With these latest job cuts, Intel has now revealed plans to eliminate 378 jobs in the Bay Area, a review of the company’s WARN letters shows.
These cutbacks by Intel are part of the company’s previously announced plans for worldwide staffing reductions.
“No employees will have the right to bump or displace other employees, and there is no union representing the affected employees,” Nadler stated in the WARN filing.
Spartronics intends to cease operations at its Milpitas site on Milmont Drive in October, a shutdown that is expected to eliminate 74 jobs, the company told the EDD.
“This action is expected to be permanent,” Spartronics stated in the WARN letter. “The entire plant will be closed.”
Tech companies have launched job cuts as part of their broader moves to recalibrate their workforces in the wake of the pandemic.
Amazon has said it plans to cut 18,000 workers worldwide and has decided to eliminate several hundred jobs in the Bay Area.
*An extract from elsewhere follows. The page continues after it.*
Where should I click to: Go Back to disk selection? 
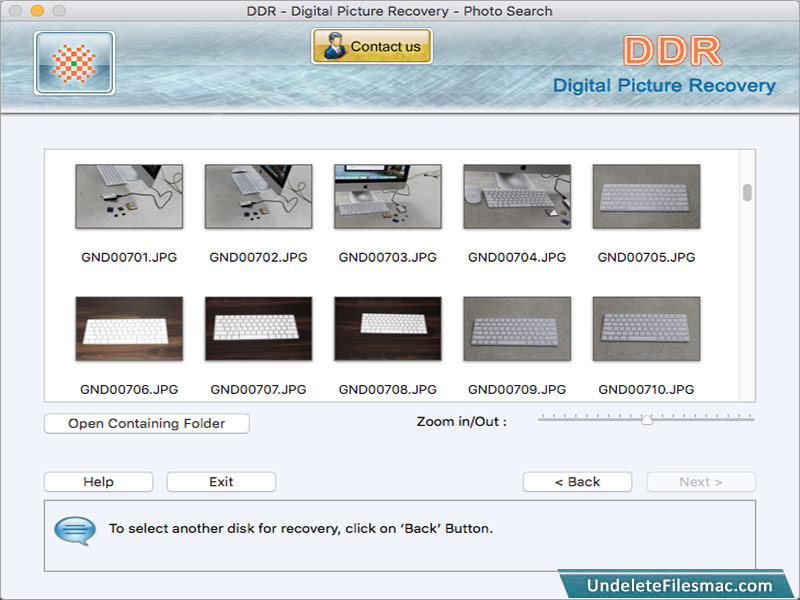point(577,481)
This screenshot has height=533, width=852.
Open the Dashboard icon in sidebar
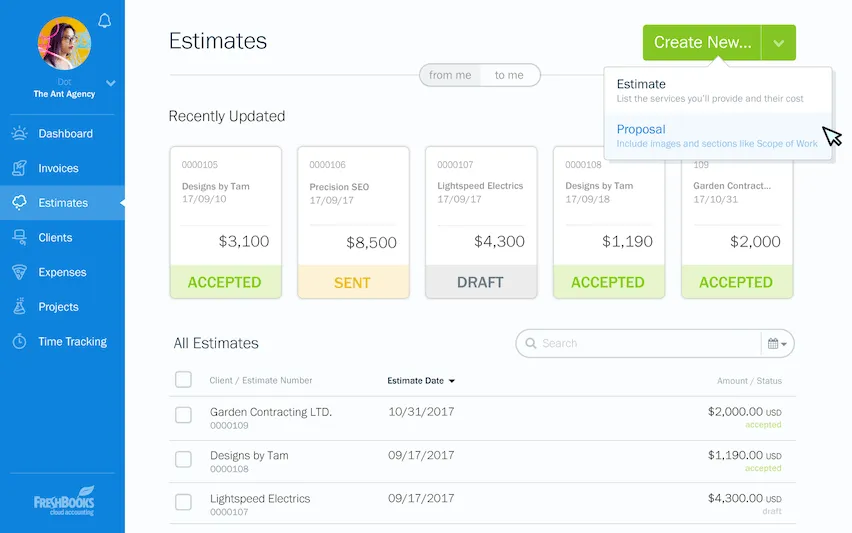[x=19, y=134]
Microsoft said it was eliminating 10,000 workers globally. And Hewlett-Packard said it planned to chop 4,000 to 6,000 jobs over the next three years.
Facebook app owner Meta Platforms, Google, Cepheid, Twitter, Salesforce, Cisco Systems, Amazon, Lyft, Oracle America, Intel, Doordash, Argo AI, Zymbergen, PayPal, Roku and Rivian Automotive are among the high-profile tech and biotech companies that have disclosed or carried out plans to eliminate jobs in the Bay Area.
Despite the string of layoff announcements, the Bay Area in December added 13,600 jobs and accounted for a jaw-dropping 84% of the 16,200 jobs gained in all of California last month. Tech companies added 4,300 jobs in December.
The effects of the announced and planned job cuts might not be felt in the official state labor statistics for months, due to the timing of the layoffs and when the government updates its monthly snapshot of the California and Bay Area job markets.